Wormhole in action. (Image: Sleepingbeastgames.com)

Coming up with mundane actions was simple: type them into a growing list in the code, and compile a new build of the game. Smith does just that for every new release, rolling in ten or so new mundane phrases.

Generating and displaying technobabble, the made-up components like “oxygen gridprism” and “sulfur D-grinder” that litter control panels and that sound ripped straight from an episode of Star Trek, is more involved. Although Spaceteam’s instructions boil down to verb-noun configurations (set Airbucket to 1, trigger Pi-snorkel, enable Gas Claw), many are composite words that possess a prefix and a root. Those and other factors determine which technobabble components can and cannot be displayed on a player’s control panel.

“The very first level starts with a 3×3 board of controls, and then it goes to 4×4, and it fits different-sized control panels in there. So a single panel might be a 2×2 square, or a 1×3 square. That will determine not just what kind of control can fit on it—like a slider if it’s a long skinny panel, or if it’s a square panel, it could be a button, a series of buttons, or a dial—but it also determines how long the title can be.”

### WORK TO DO
a – Reproduce the Spaceteam passage word for word, from start to finish.
b – Please pull out each line of the listing that contains the word "should".

### TASK DATA
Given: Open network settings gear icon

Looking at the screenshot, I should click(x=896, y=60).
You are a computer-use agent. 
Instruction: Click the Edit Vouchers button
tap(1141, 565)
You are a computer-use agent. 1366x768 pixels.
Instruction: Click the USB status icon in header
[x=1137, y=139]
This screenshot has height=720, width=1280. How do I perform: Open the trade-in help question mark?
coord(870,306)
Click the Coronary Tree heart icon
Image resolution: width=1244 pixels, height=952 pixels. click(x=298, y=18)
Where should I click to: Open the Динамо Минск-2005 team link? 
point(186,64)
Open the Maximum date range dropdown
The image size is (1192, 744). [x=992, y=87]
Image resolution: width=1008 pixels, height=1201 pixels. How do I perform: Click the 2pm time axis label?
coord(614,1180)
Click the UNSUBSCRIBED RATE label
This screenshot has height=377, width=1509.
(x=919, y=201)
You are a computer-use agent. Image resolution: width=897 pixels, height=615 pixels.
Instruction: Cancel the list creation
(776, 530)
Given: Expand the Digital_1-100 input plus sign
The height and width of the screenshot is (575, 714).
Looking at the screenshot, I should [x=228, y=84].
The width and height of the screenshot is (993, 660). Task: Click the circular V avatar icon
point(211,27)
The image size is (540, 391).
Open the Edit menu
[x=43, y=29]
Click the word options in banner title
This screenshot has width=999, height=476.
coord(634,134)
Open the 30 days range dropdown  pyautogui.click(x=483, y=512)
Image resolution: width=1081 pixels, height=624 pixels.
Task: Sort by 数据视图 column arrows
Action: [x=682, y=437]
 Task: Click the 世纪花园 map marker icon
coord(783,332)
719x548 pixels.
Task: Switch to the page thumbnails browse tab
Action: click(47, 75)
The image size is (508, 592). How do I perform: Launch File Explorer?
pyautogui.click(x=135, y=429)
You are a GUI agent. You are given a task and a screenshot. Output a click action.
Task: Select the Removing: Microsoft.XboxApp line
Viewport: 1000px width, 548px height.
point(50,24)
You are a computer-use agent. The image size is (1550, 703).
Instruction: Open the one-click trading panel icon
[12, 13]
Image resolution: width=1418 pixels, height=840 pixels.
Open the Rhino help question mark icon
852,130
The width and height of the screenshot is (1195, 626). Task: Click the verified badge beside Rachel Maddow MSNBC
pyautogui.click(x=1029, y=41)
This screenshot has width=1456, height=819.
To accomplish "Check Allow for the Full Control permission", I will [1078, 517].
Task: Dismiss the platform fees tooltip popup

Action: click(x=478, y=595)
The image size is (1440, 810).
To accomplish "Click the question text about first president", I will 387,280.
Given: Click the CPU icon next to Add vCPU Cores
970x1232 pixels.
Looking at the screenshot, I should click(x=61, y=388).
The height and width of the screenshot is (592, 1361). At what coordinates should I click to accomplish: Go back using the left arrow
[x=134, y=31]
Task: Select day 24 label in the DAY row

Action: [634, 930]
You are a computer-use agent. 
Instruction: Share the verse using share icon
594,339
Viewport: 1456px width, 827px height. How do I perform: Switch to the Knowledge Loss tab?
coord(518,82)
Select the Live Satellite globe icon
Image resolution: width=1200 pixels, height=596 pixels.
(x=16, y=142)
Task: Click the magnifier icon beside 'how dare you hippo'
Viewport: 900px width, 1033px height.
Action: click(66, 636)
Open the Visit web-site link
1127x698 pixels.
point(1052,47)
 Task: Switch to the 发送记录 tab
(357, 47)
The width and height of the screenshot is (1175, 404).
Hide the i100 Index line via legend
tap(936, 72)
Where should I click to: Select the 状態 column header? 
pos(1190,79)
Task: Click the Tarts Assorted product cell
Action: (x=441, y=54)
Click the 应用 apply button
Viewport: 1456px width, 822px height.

### RESPONSES PER TASK
a –
Wormhole in action. (Image: Sleepingbeastgames.com)

Coming up with mundane actions was simple: type them into a growing list in the code, and compile a new build of the game. Smith does just that for every new release, rolling in ten or so new mundane phrases.

Generating and displaying technobabble, the made-up components like “oxygen gridprism” and “sulfur D-grinder” that litter control panels and that sound ripped straight from an episode of Star Trek, is more involved. Although Spaceteam’s instructions boil down to verb-noun configurations (set Airbucket to 1, trigger Pi-snorkel, enable Gas Claw), many are composite words that possess a prefix and a root. Those and other factors determine which technobabble components can and cannot be displayed on a player’s control panel.

“The very first level starts with a 3×3 board of controls, and then it goes to 4×4, and it fits different-sized control panels in there. So a single panel might be a 2×2 square, or a 1×3 square. That will determine not just what kind of control can fit on it—like a slider if it’s a long skinny panel, or if it’s a square panel, it could be a button, a series of buttons, or a dial—but it also determines how long the title can be.”

b –
Looking at the screenshot, I should click(x=896, y=60).
Where should I click to: Open the Динамо Минск-2005 team link? 
Looking at the screenshot, I should [x=228, y=84].
Looking at the screenshot, I should click(x=61, y=388).
The height and width of the screenshot is (592, 1361). At what coordinates should I click to accomplish: Go back using the left arrow
Where should I click to: Select the 状態 column header? 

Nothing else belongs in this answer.